WORK TO DO
Rewrite the items below, changing "dropdown" to "drop-down list" wherever it occurs and leaving everything else unchanged.

[BEGIN]

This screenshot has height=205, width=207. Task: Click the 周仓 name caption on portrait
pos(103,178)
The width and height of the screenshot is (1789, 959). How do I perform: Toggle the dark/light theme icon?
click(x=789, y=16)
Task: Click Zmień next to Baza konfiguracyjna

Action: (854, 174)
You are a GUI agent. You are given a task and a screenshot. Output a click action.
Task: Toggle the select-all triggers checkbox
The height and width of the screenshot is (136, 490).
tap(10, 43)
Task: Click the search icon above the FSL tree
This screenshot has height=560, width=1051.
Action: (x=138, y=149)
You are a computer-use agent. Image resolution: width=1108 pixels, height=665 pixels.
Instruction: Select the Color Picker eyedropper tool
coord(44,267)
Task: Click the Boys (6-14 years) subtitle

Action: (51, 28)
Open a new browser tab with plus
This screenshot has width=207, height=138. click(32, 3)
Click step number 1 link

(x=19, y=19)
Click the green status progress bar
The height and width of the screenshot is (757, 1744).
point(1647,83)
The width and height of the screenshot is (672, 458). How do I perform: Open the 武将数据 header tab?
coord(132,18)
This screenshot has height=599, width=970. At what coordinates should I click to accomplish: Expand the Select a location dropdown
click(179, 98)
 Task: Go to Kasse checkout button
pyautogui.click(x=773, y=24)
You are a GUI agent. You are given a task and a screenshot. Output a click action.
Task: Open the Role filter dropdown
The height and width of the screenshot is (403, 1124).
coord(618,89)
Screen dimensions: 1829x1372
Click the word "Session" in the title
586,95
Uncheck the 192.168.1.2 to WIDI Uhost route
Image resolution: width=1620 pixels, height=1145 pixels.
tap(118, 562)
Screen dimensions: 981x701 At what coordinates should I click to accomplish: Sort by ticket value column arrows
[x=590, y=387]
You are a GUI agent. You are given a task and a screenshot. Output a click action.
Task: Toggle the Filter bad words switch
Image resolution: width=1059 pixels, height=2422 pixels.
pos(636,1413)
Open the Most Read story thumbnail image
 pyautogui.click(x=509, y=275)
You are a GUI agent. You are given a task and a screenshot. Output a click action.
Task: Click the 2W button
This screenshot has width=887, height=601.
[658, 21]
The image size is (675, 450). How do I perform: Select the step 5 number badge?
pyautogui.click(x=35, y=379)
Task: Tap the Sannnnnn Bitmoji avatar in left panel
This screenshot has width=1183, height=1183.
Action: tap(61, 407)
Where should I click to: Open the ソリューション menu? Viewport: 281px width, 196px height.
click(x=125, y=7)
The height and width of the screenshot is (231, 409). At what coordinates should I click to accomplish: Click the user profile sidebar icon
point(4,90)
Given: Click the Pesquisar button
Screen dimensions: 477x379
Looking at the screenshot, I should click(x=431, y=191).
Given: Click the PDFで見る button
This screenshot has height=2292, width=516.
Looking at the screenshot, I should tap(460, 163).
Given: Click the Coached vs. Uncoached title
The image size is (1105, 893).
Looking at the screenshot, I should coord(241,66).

[END]

COMPLETE RESPONSE
This screenshot has height=205, width=207. Task: Click the 周仓 name caption on portrait
pos(103,178)
The width and height of the screenshot is (1789, 959). How do I perform: Toggle the dark/light theme icon?
click(x=789, y=16)
Task: Click Zmień next to Baza konfiguracyjna

Action: (854, 174)
You are a GUI agent. You are given a task and a screenshot. Output a click action.
Task: Toggle the select-all triggers checkbox
The height and width of the screenshot is (136, 490).
tap(10, 43)
Task: Click the search icon above the FSL tree
This screenshot has height=560, width=1051.
Action: (x=138, y=149)
You are a computer-use agent. Image resolution: width=1108 pixels, height=665 pixels.
Instruction: Select the Color Picker eyedropper tool
coord(44,267)
Task: Click the Boys (6-14 years) subtitle

Action: (51, 28)
Open a new browser tab with plus
This screenshot has width=207, height=138. click(32, 3)
Click step number 1 link

(x=19, y=19)
Click the green status progress bar
The height and width of the screenshot is (757, 1744).
point(1647,83)
The width and height of the screenshot is (672, 458). How do I perform: Open the 武将数据 header tab?
coord(132,18)
This screenshot has height=599, width=970. At what coordinates should I click to accomplish: Expand the Select a location drop-down list
click(179, 98)
 Task: Go to Kasse checkout button
pyautogui.click(x=773, y=24)
You are a GUI agent. You are given a task and a screenshot. Output a click action.
Task: Open the Role filter drop-down list
The height and width of the screenshot is (403, 1124).
coord(618,89)
Screen dimensions: 1829x1372
Click the word "Session" in the title
586,95
Uncheck the 192.168.1.2 to WIDI Uhost route
Image resolution: width=1620 pixels, height=1145 pixels.
tap(118, 562)
Screen dimensions: 981x701 At what coordinates should I click to accomplish: Sort by ticket value column arrows
[x=590, y=387]
You are a GUI agent. You are given a task and a screenshot. Output a click action.
Task: Toggle the Filter bad words switch
Image resolution: width=1059 pixels, height=2422 pixels.
pos(636,1413)
Open the Most Read story thumbnail image
 pyautogui.click(x=509, y=275)
You are a GUI agent. You are given a task and a screenshot. Output a click action.
Task: Click the 2W button
This screenshot has width=887, height=601.
[658, 21]
The image size is (675, 450). How do I perform: Select the step 5 number badge?
pyautogui.click(x=35, y=379)
Task: Tap the Sannnnnn Bitmoji avatar in left panel
This screenshot has width=1183, height=1183.
Action: tap(61, 407)
Where should I click to: Open the ソリューション menu? Viewport: 281px width, 196px height.
click(x=125, y=7)
The height and width of the screenshot is (231, 409). At what coordinates should I click to accomplish: Click the user profile sidebar icon
point(4,90)
Given: Click the Pesquisar button
Screen dimensions: 477x379
Looking at the screenshot, I should click(x=431, y=191).
Given: Click the PDFで見る button
This screenshot has height=2292, width=516.
Looking at the screenshot, I should tap(460, 163).
Given: Click the Coached vs. Uncoached title
The image size is (1105, 893).
Looking at the screenshot, I should coord(241,66).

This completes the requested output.